Cooper gave the students tips on how to improve their times while speeding down Market Street, which he said had not changed much since he rolled down it.
By having a national champion, it shows the new racers they have a chance to win.
"It's a good aspiration for the kids," Campbell said.
The soap box derby race benefits the children in several ways. It is a positive experience for them as it helps them bond with the parent or guardian who mentors them. It gets them off the computer and into the sunshine. It also gives them responsibility because they have to care for their cars, Campbell said.
Noviello also has noticed the sportsmanship among racers. Last year, he said he did not see anyone crying or getting angry about losing the race.
During one of the races, there was a crash.
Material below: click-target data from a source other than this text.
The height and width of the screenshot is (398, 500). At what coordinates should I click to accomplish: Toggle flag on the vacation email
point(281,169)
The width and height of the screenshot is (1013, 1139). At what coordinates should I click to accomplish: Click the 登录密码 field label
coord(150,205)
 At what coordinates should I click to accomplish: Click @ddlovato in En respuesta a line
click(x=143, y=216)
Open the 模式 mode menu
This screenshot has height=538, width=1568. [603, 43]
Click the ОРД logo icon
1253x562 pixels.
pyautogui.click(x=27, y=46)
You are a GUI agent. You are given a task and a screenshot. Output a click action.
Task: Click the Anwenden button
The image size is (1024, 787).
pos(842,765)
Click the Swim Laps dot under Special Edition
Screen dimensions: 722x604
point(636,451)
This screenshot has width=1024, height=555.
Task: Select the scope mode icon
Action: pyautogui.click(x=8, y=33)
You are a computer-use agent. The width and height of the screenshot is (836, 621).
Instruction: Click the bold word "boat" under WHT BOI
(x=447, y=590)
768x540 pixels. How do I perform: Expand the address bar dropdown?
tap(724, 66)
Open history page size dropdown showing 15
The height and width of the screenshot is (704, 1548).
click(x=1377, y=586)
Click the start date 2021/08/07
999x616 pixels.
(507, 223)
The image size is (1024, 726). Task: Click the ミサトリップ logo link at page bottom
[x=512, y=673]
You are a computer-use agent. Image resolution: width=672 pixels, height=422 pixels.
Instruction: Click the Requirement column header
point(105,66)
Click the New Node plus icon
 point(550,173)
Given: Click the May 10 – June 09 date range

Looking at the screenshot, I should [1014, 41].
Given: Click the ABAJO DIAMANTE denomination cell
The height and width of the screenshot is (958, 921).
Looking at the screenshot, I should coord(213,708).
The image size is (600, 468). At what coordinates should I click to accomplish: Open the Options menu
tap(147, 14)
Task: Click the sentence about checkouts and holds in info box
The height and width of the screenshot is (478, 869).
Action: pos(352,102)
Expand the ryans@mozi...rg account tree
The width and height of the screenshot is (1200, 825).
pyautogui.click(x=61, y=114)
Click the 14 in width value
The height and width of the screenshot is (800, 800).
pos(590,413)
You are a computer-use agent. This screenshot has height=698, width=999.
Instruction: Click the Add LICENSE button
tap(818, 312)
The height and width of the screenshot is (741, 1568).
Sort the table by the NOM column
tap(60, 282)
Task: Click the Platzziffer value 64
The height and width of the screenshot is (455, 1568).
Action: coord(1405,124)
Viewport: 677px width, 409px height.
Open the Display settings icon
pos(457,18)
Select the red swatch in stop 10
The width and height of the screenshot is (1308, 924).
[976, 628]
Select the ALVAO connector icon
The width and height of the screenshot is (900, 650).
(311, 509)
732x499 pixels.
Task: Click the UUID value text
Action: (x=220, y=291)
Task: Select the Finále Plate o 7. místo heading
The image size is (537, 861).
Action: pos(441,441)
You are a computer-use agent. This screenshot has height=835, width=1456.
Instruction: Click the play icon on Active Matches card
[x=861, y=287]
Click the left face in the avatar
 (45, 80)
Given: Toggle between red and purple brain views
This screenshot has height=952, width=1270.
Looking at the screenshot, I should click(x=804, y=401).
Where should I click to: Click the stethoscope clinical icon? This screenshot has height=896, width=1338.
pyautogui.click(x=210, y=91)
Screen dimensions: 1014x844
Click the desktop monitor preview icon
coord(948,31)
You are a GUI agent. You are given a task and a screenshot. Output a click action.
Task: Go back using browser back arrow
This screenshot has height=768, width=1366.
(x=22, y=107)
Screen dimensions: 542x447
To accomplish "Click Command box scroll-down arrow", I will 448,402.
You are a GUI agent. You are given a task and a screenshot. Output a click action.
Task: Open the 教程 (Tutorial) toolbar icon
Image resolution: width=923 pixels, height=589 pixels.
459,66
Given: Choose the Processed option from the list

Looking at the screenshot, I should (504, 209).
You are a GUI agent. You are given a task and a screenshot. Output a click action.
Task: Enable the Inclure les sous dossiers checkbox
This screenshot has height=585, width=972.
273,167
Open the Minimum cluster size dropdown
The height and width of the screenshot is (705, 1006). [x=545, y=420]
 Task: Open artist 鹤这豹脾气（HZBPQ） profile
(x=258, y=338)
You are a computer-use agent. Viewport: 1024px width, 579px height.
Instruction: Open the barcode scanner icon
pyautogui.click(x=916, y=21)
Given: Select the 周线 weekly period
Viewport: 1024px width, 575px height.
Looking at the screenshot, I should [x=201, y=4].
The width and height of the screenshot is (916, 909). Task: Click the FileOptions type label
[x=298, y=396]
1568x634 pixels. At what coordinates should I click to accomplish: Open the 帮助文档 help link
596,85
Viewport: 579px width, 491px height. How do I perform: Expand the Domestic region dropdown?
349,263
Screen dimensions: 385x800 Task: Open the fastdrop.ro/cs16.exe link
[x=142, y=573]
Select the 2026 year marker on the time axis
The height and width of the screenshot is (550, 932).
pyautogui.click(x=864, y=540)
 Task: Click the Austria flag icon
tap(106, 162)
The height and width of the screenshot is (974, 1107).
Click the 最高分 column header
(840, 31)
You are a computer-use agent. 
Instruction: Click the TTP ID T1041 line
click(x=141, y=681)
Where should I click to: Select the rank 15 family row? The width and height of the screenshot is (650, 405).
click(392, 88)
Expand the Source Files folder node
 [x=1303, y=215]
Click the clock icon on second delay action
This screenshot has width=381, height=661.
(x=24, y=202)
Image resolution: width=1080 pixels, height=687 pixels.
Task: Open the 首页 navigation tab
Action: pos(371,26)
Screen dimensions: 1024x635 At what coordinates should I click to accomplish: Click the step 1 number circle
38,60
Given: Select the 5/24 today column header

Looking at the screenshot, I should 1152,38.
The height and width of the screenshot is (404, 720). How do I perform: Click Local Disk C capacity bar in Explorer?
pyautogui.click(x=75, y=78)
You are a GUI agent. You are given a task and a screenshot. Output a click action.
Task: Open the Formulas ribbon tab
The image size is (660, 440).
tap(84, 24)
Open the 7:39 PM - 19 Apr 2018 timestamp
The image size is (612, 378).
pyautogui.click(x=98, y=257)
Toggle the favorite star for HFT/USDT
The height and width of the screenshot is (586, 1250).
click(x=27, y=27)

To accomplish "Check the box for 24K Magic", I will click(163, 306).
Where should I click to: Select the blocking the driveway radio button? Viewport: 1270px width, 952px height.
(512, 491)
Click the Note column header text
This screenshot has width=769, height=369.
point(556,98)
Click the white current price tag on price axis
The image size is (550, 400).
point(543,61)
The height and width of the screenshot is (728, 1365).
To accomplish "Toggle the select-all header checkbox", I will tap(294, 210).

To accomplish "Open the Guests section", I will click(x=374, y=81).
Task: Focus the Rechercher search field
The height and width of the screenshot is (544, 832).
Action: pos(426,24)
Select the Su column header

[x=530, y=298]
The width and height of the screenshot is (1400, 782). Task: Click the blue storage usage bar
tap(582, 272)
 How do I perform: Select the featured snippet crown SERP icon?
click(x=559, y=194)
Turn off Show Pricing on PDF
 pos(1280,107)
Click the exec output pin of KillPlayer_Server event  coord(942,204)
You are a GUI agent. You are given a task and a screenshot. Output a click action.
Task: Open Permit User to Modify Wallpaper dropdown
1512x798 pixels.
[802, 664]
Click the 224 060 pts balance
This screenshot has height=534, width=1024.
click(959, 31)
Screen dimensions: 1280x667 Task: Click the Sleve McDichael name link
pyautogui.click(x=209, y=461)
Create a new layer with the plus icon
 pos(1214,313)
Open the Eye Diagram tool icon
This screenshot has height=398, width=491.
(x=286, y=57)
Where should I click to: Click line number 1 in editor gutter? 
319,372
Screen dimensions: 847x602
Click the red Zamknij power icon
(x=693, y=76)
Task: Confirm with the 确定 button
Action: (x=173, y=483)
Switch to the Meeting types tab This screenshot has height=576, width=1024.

The moment the winner crossed the finish line, he jumped out of his car and ran to check on the person who crashed, Noviello said.
Throughout the years Williamsport participated in a soap box derby, about 10 local racers placed during the national competition, he said.
"We have a good legacy," Noviello said. "We're proud of it."
Almost 60 children and youths, aged 7 to 17, will race on June 16. The event starts at 9 a.m. and continues through the day until the champions are named.
The Williamsport Soap Box Derby was hosted in Williamsport from 1940 to 1954, except for during World War II. It returned in 2010.
Primary sponsors for the event are the Williamsport Sun-Gazette, the city of Williamsport, the Pennsylvania College of Technology, Backyard Broadcasting and the Kiwani's Club.